Moreover, investors have no real choice but to diversify. The fact that company-specific risk can be avoided means that the market sets the price of individual securities as if no such risk exists. To see why, suppose that market prices did reflect company-specific risk. Portfolio investors would buy up securities -- which would be underpriced from their point of view -- and hold them in portfolios that eliminate company-specific risk. The price of stocks would rise and eliminate any return attributable to company-specific risk. Undiversified investors would then be forced to pay higher prices for individual stocks even though the return remained the same. In other words, an investor who buys a single stock as a stand-alone investment takes more risk than is necessary to achieve the expected return from that single stock. Such behavior in an investor who is able to diversify is irrational by definition, because the fundamental goal of investing is to generate the greatest possible return at the lowest possible risk.

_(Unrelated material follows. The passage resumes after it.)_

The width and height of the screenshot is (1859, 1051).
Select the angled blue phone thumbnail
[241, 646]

Finally, it is virtually costless to diversify. Although it might at first seem as if only the very wealthy can afford to hold as many as 200 or 300 stocks, complete diversification is available very cheaply through mutual funds for investors with as little as $1000 to invest. In short, it is so cheap and easy for investors to diversify that it is simply unnecessary for investors to take company-specific risk. There is no downside to diversification. Accordingly, a rational investor must diversify. By the same token, it is fair to say that it is irrational for an investor who can do so not to diversify.

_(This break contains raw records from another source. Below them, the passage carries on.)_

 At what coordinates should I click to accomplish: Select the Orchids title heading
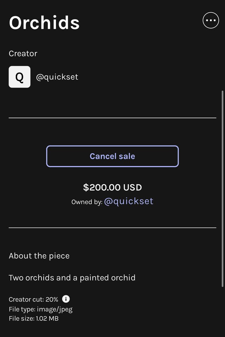(44, 23)
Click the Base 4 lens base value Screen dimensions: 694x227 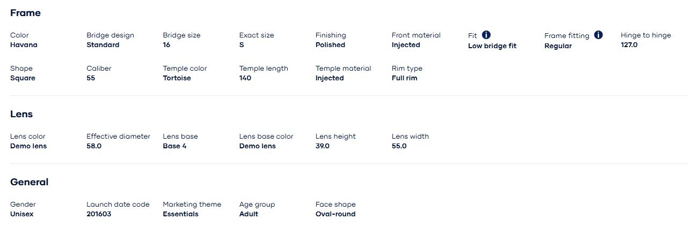click(x=174, y=146)
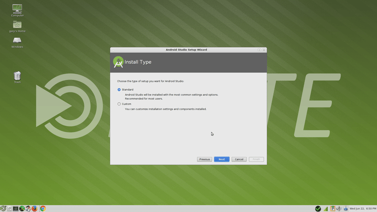Cancel the setup wizard

click(x=239, y=159)
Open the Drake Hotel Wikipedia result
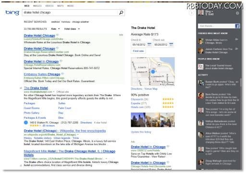Image resolution: width=246 pixels, height=174 pixels. (x=65, y=131)
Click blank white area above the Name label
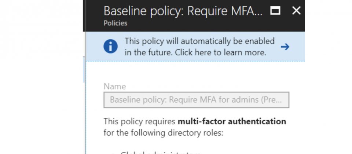 195,72
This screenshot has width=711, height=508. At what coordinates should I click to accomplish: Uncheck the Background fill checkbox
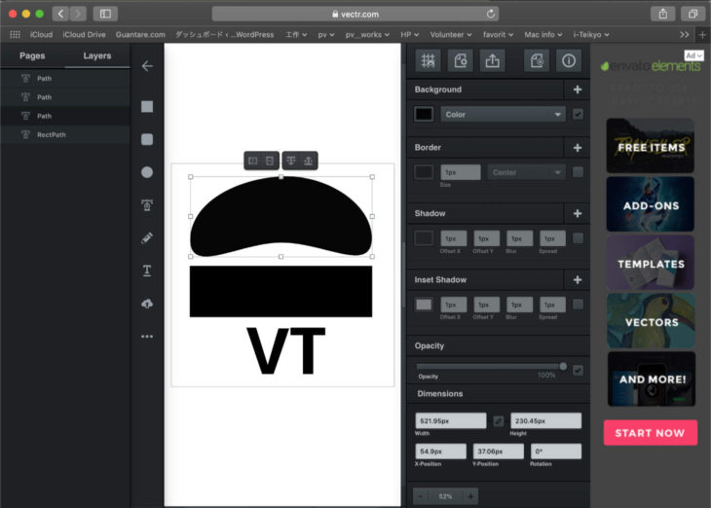pos(579,114)
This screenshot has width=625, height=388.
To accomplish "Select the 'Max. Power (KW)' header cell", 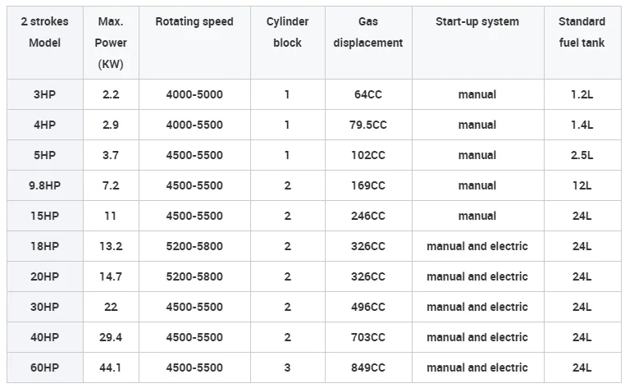I will click(111, 43).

You've explained very well why the average investor with no information should fully diversify. But I think you're going too far by saying that it is irrational for anyone to ever be less than fully diversified. What if an investor believes that a particular stock or industry is undervalued? Diversifying away that individual or industry risk may be very costly and suboptimal in that case.
To argue that all rational investors must at all times be fully diversified, you need to argue that no investor ever has information. But then how does "the market" get information? Do you know of any model that predicts that prices will be efficient even though no investor ever trades on information? Noiseless models with endowed information don't count, since they're clearly unrealistic for this purpose. Have you seen a model where it takes time and effort to figure out how much a stock is worth, and yet prices are always efficient even though no one ever puts in that time and effort? Does this make intuitive sense?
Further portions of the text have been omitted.